In February 2019, Sri Lanka Cricket named him as the Best Bowler in the 2017–18 Premier Limited Overs Tournament. In March 2019, he was named in Kandy's squad for the 2019 Super Provincial One Day Tournament.

==International career==
Senanayake made his international debut for Sri Lanka in the fourth One Day International (ODI) of the tour of South Africa in January 2012. From then, he was a regular part of Sri Lanka's spin attack in limited over cricket with Ajantha Mendis and occasionally with Seekkuge Prasanna. After a suspect bowling action, he showed poor bowling in later bilateral tournaments. However, he was included to the 15-men 2015 ICC World Cup tournament as the main spinner of the team.

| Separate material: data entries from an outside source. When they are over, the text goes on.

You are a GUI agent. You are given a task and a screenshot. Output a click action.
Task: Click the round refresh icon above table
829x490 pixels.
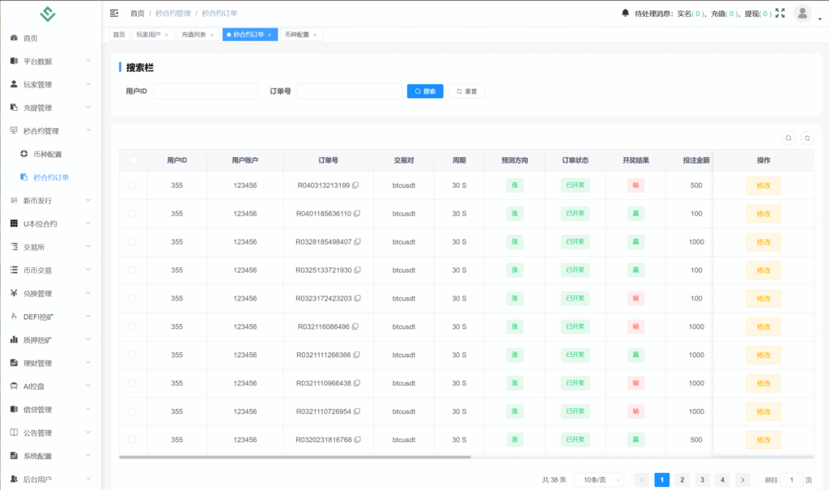(x=806, y=138)
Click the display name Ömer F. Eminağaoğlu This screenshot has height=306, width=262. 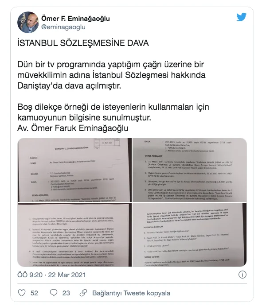click(75, 18)
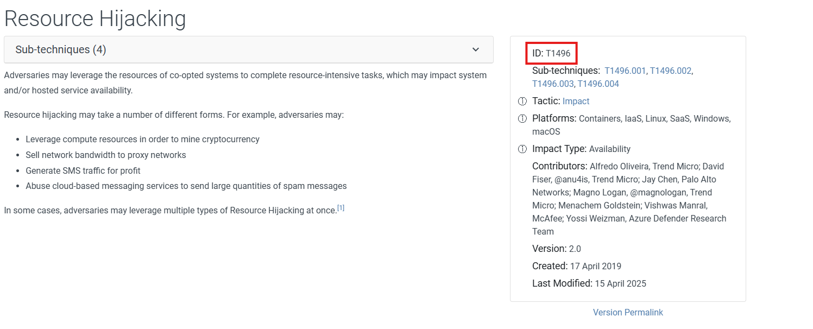
Task: Click the [1] citation reference
Action: click(x=341, y=208)
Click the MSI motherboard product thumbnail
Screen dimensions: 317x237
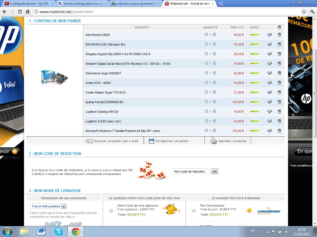point(54,78)

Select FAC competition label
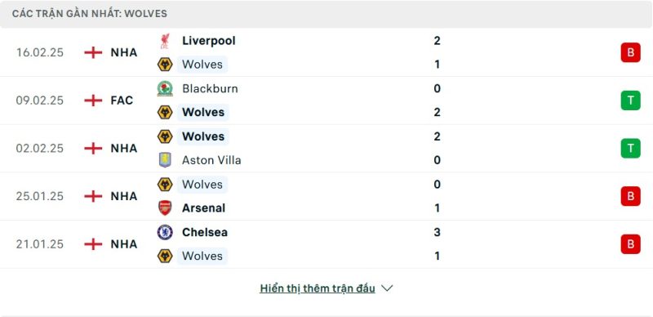(x=122, y=100)
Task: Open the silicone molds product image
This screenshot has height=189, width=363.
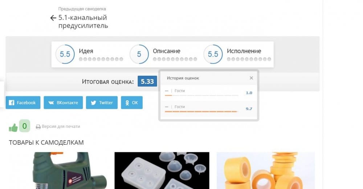Action: (162, 170)
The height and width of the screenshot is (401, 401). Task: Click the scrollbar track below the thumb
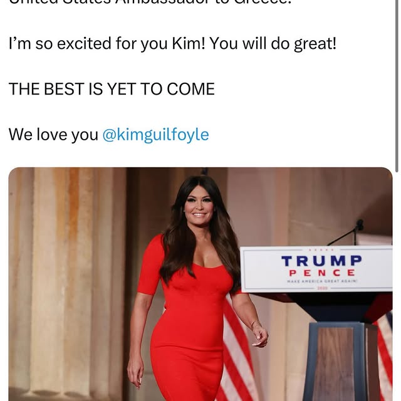(x=397, y=286)
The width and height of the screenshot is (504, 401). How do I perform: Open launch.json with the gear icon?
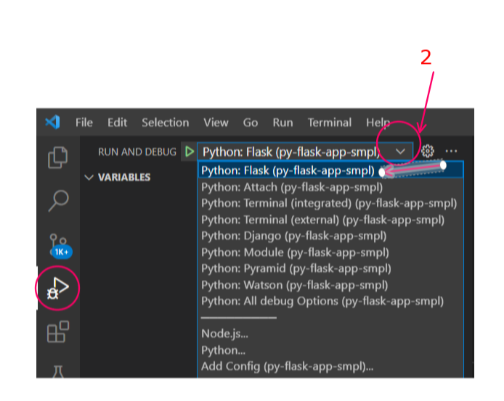(x=428, y=152)
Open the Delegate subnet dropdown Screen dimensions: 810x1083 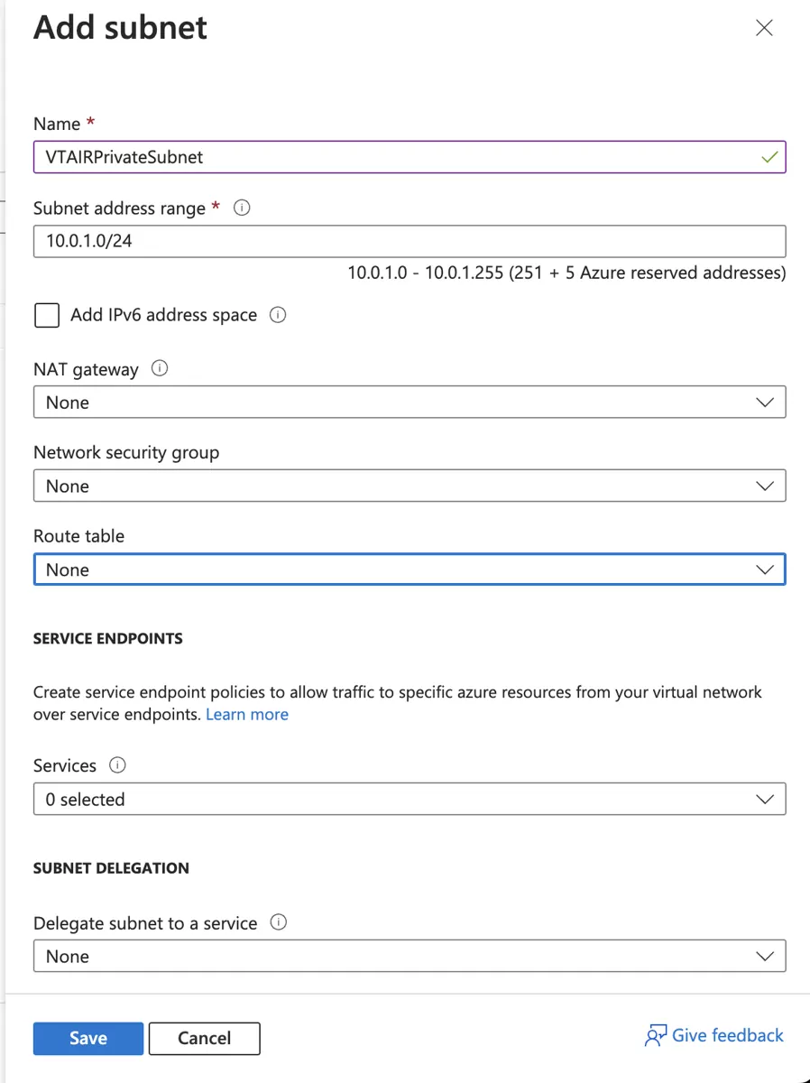pyautogui.click(x=765, y=956)
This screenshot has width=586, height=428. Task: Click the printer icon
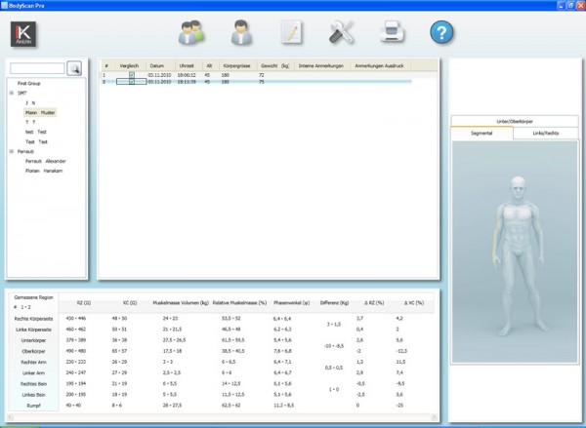(392, 32)
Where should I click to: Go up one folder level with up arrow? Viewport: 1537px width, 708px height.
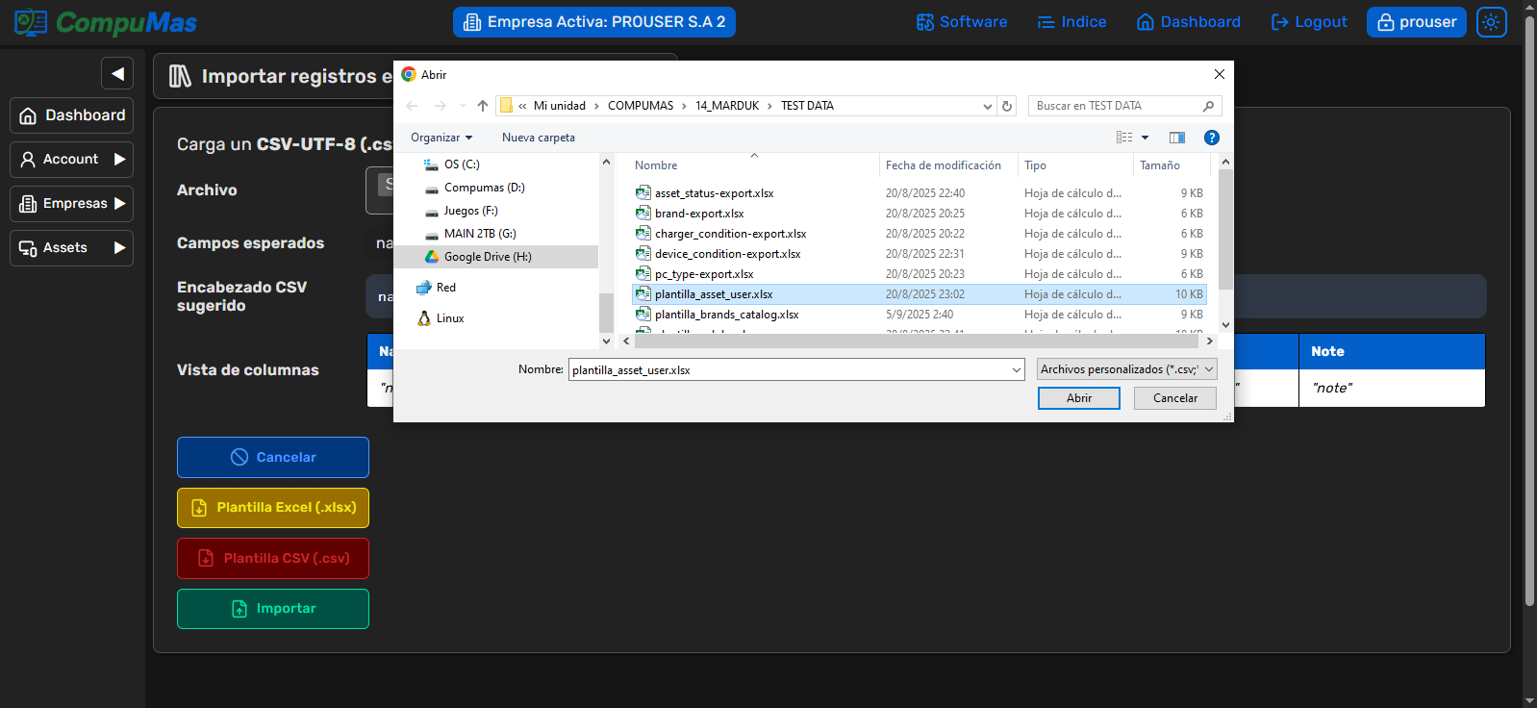(483, 106)
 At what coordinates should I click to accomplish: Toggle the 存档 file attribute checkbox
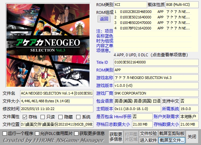(x=25, y=117)
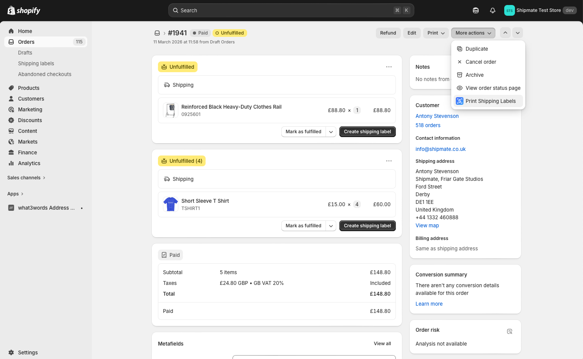The height and width of the screenshot is (359, 583).
Task: Click the Refund button
Action: [388, 33]
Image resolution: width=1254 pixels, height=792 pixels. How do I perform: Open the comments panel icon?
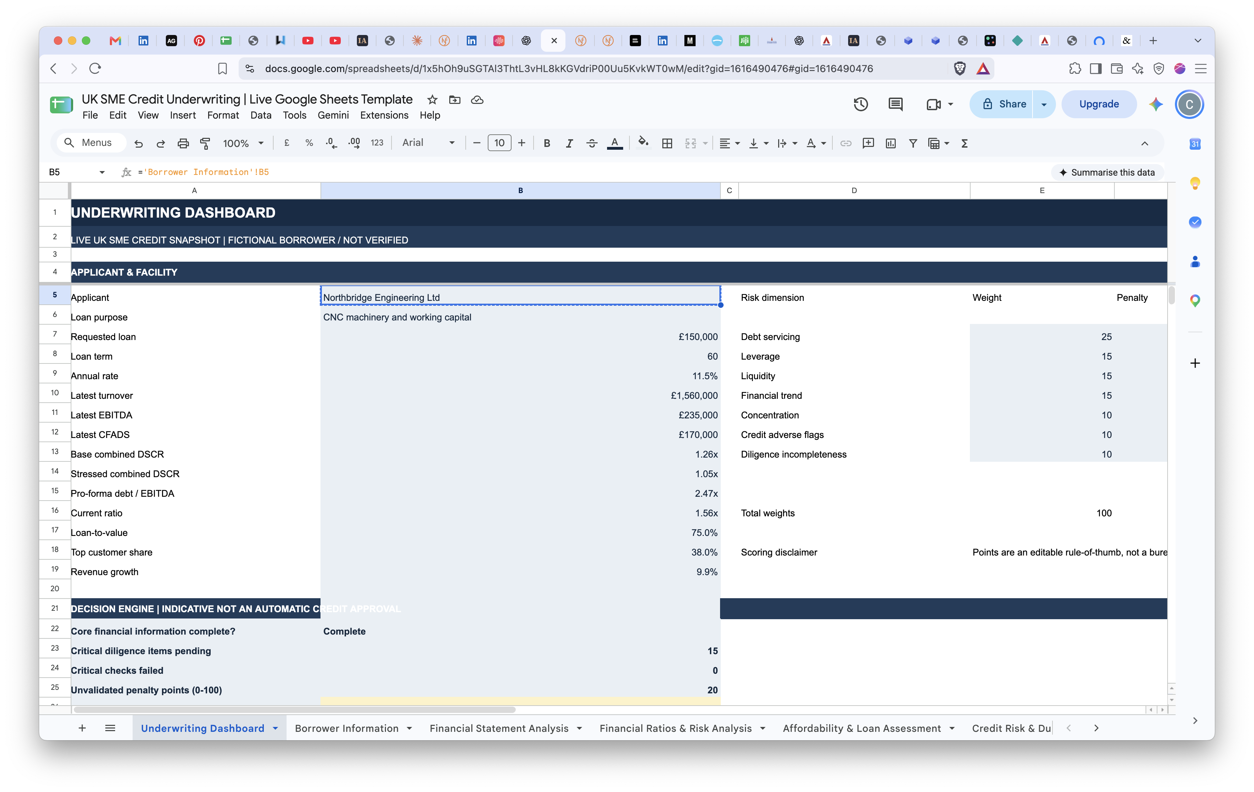pos(896,104)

He was also named in the T20I XI by ESPNcricinfo for his performances in 2013.

===Bowling action===
He was reported for bowling with a suspected illegal bowling action against England in June 2014 and subsequently banned from bowling in international cricket in July 2014. He was cleared to bowl in December 2014 and played in the fifth ODI against England.

===Mankading incident===
In 2014, he Mankaded the English batsman Jos Buttler in a One Day International.

===Remodel action===
Senanayake was cleared from the illegal bowling action with future notices and played in the 7-match ODI series against England at home. He was again called up for the 2015 Cricket World Cup and did not have much impact in the pool match against Australia. He re-appeared in the fifth ODI against Pakistan in July 2015, where he took three crucial wickets.

The re-modeling action somewhat gave weaker performances in international arena to Senenayake.

==Beyond cricket==
Senananyake is a student of musician Sanath Nandasiri since school times. Due to cricketing career he missed music industry as he said. He is known to be a good singer and sang his first solo song Watina obage which was released in May 2016. He also contributed for the cricket song Kirula Genemu by Centigradz, which was released prior to 2015 Cricket World Cup.

==Arrest and indictment for match-fixing==
On 6 September 2023, Senanayake was arrested on charges related to match-fixing. The alleged incident took place during the 2020 Lanka Premier League. He was subsequently indicted by the Attorney General at the Hambantota High Court on 5 June 2025.